Summary information and primary citation
- PDB-id
- 3ikt; SNAP-derived features in text and JSON formats;
DNAproDB
- Class
- DNA binding protein-DNA
- Method
- X-ray (2.26 Å)
- Summary
- Crystal structure of a rex-family repressor-DNA-nad+ complex from thermus aquaticus
- Reference
- McLaughlin KJ, Strain-Damerell CM, Xie K, Brekasis D, Soares AS, Paget MS, Kielkopf CL (2010): "Structural basis for NADH/NAD+ redox sensing by a Rex family repressor." Mol.Cell, 38, 563-575. doi: 10.1016/j.molcel.2010.05.006.
- Abstract
- Nicotinamide adenine dinucleotides have emerged as key signals of the cellular redox state.

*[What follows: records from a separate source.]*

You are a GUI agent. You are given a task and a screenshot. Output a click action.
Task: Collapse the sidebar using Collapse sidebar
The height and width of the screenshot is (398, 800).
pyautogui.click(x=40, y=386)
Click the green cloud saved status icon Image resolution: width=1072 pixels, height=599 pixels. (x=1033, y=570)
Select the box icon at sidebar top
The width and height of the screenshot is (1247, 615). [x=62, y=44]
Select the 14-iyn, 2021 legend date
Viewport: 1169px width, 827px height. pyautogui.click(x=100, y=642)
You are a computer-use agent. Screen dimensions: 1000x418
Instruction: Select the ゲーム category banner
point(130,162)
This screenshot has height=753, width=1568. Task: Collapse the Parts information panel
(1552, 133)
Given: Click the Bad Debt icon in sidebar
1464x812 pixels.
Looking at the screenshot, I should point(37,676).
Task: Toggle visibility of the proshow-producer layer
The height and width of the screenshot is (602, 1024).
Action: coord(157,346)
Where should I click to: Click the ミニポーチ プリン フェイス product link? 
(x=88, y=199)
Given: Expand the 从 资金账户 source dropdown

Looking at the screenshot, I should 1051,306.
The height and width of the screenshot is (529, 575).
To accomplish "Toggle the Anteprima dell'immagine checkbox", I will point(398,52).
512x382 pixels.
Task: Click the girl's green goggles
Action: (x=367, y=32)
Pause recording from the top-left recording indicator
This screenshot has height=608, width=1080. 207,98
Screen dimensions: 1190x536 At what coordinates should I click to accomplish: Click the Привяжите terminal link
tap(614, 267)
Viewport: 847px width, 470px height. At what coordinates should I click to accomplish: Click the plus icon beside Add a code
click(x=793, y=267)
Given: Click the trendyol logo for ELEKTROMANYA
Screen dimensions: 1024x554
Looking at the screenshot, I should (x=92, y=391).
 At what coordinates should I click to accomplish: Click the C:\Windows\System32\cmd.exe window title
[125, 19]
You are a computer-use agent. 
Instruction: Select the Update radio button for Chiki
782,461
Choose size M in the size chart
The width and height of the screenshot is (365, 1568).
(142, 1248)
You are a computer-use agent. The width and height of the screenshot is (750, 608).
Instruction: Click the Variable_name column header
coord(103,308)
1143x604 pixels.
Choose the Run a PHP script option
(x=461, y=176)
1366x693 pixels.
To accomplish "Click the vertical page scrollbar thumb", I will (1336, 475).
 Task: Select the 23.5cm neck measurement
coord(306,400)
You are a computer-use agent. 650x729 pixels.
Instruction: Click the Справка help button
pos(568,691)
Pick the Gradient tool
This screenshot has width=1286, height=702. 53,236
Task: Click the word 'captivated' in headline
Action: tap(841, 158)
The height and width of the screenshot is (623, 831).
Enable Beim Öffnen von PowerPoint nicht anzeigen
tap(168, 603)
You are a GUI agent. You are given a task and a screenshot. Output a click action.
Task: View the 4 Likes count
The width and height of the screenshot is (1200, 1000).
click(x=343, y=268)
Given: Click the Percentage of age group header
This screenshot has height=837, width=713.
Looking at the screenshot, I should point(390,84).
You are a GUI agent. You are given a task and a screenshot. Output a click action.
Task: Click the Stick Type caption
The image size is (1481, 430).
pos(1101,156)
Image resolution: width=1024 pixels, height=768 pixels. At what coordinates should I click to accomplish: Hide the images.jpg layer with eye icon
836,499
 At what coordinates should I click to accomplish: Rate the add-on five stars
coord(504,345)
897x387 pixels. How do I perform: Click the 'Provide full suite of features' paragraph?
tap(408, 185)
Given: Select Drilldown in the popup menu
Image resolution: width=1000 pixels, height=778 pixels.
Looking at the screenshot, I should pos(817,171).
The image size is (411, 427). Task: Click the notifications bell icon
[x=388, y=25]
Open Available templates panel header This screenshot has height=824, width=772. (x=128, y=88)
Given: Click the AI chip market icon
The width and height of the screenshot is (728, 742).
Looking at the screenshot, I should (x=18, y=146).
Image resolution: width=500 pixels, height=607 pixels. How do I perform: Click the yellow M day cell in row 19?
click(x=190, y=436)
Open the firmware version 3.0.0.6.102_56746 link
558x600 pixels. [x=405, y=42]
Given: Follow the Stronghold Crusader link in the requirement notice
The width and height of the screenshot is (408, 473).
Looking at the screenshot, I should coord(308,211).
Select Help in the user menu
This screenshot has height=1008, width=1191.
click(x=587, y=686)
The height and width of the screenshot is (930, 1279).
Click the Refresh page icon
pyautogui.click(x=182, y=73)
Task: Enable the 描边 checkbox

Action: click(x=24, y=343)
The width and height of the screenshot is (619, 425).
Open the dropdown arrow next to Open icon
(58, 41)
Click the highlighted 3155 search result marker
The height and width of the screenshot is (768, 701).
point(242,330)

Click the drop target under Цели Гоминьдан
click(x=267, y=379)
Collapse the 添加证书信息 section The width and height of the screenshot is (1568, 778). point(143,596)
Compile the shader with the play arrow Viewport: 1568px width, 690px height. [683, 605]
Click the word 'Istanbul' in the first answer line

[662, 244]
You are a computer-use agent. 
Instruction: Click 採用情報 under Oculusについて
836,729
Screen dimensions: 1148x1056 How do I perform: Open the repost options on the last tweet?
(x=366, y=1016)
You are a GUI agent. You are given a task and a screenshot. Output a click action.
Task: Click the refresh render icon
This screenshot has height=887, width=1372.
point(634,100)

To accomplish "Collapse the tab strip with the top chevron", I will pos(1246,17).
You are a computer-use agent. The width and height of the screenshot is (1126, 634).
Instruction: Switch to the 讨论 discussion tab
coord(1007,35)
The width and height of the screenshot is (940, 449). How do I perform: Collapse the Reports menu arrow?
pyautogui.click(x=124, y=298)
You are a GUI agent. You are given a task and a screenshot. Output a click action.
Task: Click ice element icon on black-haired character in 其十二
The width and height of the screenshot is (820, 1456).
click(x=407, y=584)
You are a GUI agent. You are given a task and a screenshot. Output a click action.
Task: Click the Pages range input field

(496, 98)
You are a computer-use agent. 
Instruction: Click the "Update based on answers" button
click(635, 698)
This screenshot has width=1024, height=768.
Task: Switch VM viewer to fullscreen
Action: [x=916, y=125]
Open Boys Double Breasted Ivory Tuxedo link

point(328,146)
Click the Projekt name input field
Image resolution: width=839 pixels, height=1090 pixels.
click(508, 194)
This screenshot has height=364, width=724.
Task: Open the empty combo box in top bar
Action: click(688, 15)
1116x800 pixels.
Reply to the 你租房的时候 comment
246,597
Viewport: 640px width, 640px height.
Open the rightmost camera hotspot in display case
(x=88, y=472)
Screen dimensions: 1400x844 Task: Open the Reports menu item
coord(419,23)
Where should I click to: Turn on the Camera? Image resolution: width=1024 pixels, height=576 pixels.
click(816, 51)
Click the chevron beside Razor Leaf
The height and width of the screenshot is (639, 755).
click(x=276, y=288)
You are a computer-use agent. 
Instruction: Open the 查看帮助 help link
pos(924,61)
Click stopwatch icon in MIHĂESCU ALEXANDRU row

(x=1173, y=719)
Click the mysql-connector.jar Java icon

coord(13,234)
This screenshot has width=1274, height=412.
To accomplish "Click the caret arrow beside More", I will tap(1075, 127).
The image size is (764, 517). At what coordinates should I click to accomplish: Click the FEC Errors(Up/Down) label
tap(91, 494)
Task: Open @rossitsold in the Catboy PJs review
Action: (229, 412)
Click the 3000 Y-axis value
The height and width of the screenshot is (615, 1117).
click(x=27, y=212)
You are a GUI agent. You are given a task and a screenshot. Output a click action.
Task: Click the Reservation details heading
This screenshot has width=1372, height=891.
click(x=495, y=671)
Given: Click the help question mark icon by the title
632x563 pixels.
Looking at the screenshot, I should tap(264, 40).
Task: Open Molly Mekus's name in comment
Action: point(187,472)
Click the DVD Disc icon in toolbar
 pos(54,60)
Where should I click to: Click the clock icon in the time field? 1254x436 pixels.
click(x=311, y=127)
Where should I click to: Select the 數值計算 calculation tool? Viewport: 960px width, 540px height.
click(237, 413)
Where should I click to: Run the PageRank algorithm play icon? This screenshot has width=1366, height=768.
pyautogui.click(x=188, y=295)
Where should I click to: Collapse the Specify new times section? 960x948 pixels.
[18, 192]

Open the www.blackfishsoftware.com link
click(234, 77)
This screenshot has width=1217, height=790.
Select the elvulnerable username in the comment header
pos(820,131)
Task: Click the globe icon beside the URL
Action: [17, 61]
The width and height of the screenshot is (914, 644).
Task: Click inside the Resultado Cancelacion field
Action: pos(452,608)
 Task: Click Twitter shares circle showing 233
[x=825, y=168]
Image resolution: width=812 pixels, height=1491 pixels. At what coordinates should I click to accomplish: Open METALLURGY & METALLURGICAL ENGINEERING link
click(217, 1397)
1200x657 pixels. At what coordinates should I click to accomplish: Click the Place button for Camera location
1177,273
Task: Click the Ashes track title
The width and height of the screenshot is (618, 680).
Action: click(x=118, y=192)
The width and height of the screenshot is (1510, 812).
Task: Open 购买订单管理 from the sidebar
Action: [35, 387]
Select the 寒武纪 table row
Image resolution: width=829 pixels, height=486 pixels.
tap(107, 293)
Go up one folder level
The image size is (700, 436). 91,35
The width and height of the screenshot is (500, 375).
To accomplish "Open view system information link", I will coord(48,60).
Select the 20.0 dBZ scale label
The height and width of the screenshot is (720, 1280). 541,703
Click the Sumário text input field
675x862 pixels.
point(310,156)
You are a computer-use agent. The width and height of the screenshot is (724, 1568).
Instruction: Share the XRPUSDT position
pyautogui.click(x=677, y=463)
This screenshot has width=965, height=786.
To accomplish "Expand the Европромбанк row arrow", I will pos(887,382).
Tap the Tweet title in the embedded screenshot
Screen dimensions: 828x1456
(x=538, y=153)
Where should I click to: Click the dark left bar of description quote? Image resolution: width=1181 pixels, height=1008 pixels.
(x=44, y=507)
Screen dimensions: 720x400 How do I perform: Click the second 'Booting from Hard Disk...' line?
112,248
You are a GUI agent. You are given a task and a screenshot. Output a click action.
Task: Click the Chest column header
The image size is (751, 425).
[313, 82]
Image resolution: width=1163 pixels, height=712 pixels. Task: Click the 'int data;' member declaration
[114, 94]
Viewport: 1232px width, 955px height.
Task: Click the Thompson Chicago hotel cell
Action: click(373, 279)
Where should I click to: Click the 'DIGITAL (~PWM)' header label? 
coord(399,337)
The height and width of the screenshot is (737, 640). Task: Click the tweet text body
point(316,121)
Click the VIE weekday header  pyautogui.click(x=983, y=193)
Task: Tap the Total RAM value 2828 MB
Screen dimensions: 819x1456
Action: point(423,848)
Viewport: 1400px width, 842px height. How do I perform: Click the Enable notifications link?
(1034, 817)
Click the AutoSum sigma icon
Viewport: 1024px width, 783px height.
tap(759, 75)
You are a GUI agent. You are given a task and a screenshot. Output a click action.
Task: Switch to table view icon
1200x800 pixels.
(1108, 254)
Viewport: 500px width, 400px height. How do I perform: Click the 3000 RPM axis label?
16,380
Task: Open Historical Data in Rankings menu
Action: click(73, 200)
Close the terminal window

Yet the structural basis for allosteric gene regulation by the ratio of reduced NADH to oxidized NAD(+) is poorly understood. A key sensor among Gram-positive bacteria, Rex represses alternative respiratory gene expression until a limited oxygen supply elevates the intracellular NADH:NAD(+) ratio. Here we investigate the molecular mechanism for NADH/NAD(+) sensing among Rex family members by determining structures of Thermus aquaticus Rex bound to (1) NAD(+), (2) DNA operator, and (3) without ligand. Comparison with the Rex/NADH complex reveals that NADH releases Rex from the DNA site following a 40 degrees closure between the dimeric subunits. Complementary site-directed mutagenesis experiments implicate highly conserved residues in NAD-responsive DNA-binding activity. These rare views of a redox sensor in action establish a means for slight differences in the nicotinamide charge, pucker, and orientation to signal the redox state of the cell.